Health Monitor Concepts

Understanding data groups, data collectors, thresholds, and actions is fundamental to using monitors in Application Center, especially if you are planning to extend monitoring. This section describes these concepts and provides examples of their use.

Data Groups

Data groups are analogous to directories in the files system. They are used to contain and organize data collectors and data groups, aggregate their statuses and statistics, and associate an action with the status (if desired). These actions fire whenever the status of the data group meets the configured criteria.

Bb687448.note(en-us,TechNet.10).gif Notes

The data group aggregates the the data collectors' status and the status for the data groups that are contained within it.

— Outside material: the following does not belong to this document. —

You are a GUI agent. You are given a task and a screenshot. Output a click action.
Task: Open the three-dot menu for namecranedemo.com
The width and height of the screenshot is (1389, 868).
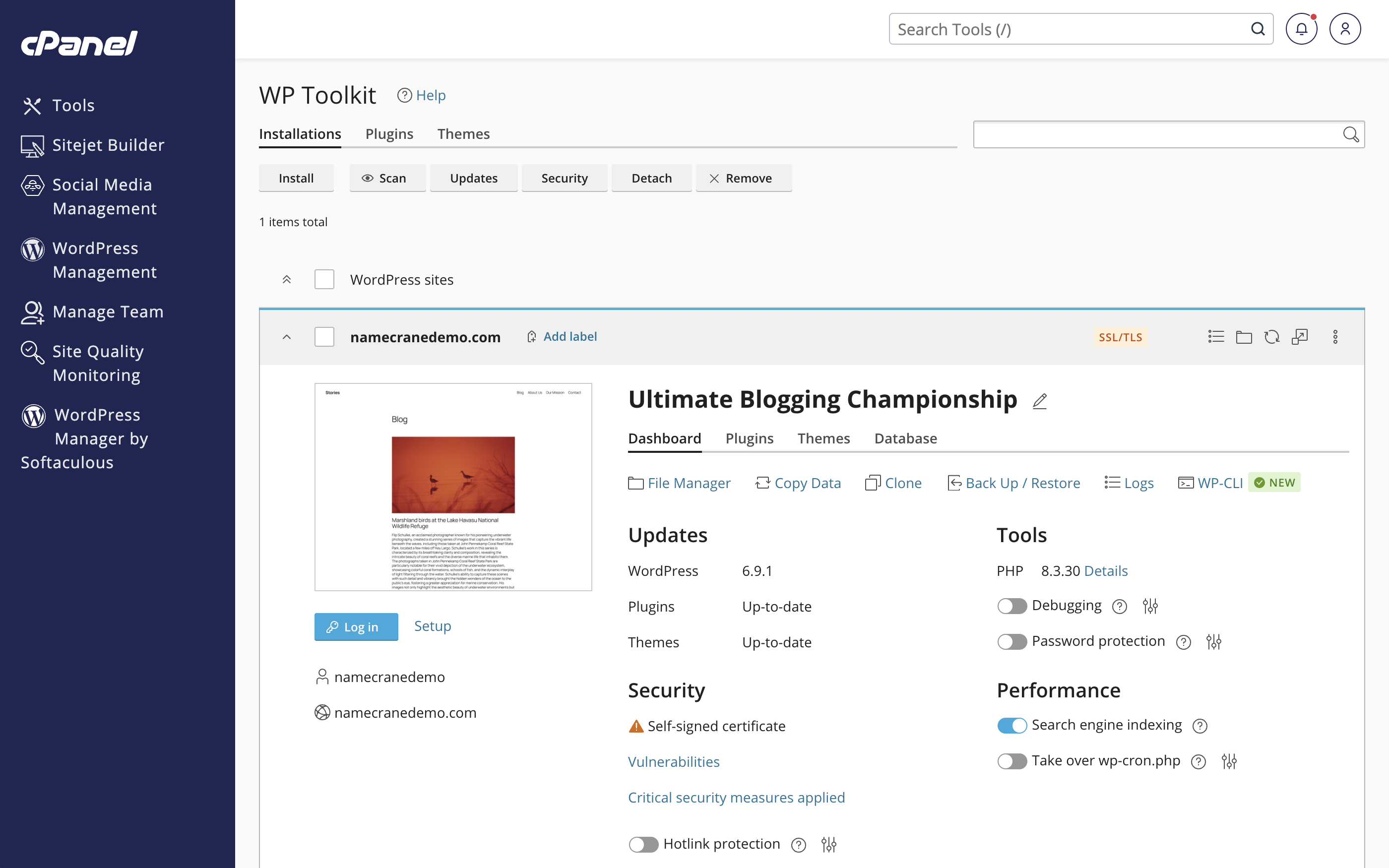click(x=1336, y=337)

This means that the group status becomes Critical whenever a data collector or data group within it becomes Critical. The group status stays Critical until all of the status for all of the data collectors and data groups are OK (or Warning). When the collectors' status is OK, the status of the group is OK.

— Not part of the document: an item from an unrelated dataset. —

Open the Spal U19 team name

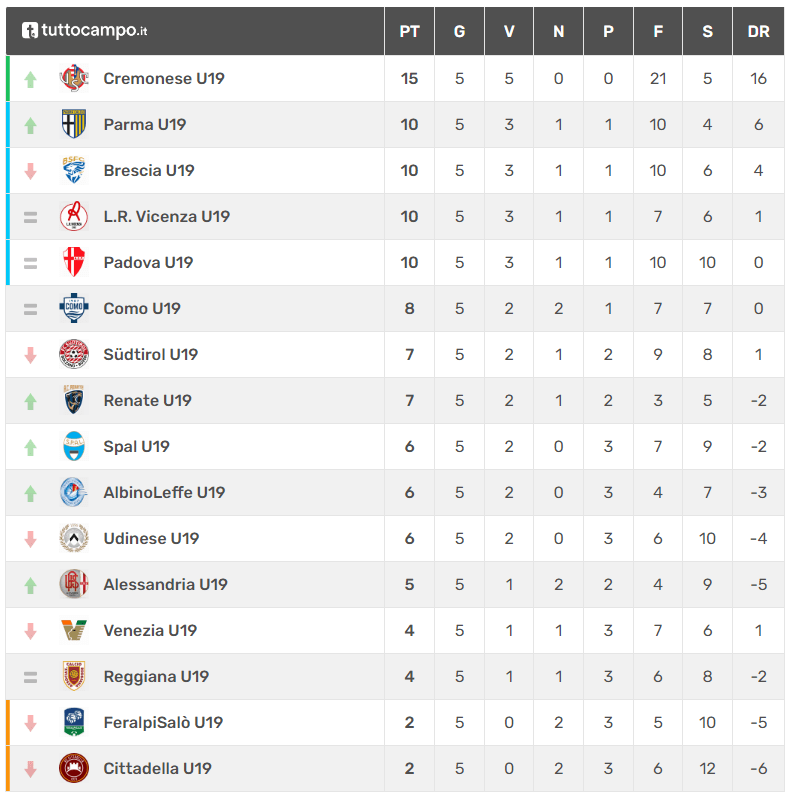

For example, the Online / Offline Monitors data group in Synchronized Monitors (Application Center) calls the action Take Server Offline when the group status for Online / Offline Monitors becomes Critical. In turn, the group status becomes Critical whenever a data collector within it becomes Critical. The group status stays Critical until all of the data collectors' status is OK (or Warning). When the collectors' status is OK, the group status is OK. Then, the group calls the Bring Server Online action.

Bb687448.caution(en-us,TechNet.10).gif Caution   Because the member is taken offline whenever the status of any data collector or data group in the data group Online / Offline Monitors is Critical, use caution when adding data collectors or data groups to this data group.

Data Collectors

Data collectors are objects that collect metrics for a variety of objects, such as the Inetinfo process. You can display these statistics in Health Monitor and set a threshold for a specific metric. When the threshold criteria is met, the data collector's status changes to the value specified in the threshold. Actions can be associated with data collectors in the same manner as associating actions with data groups.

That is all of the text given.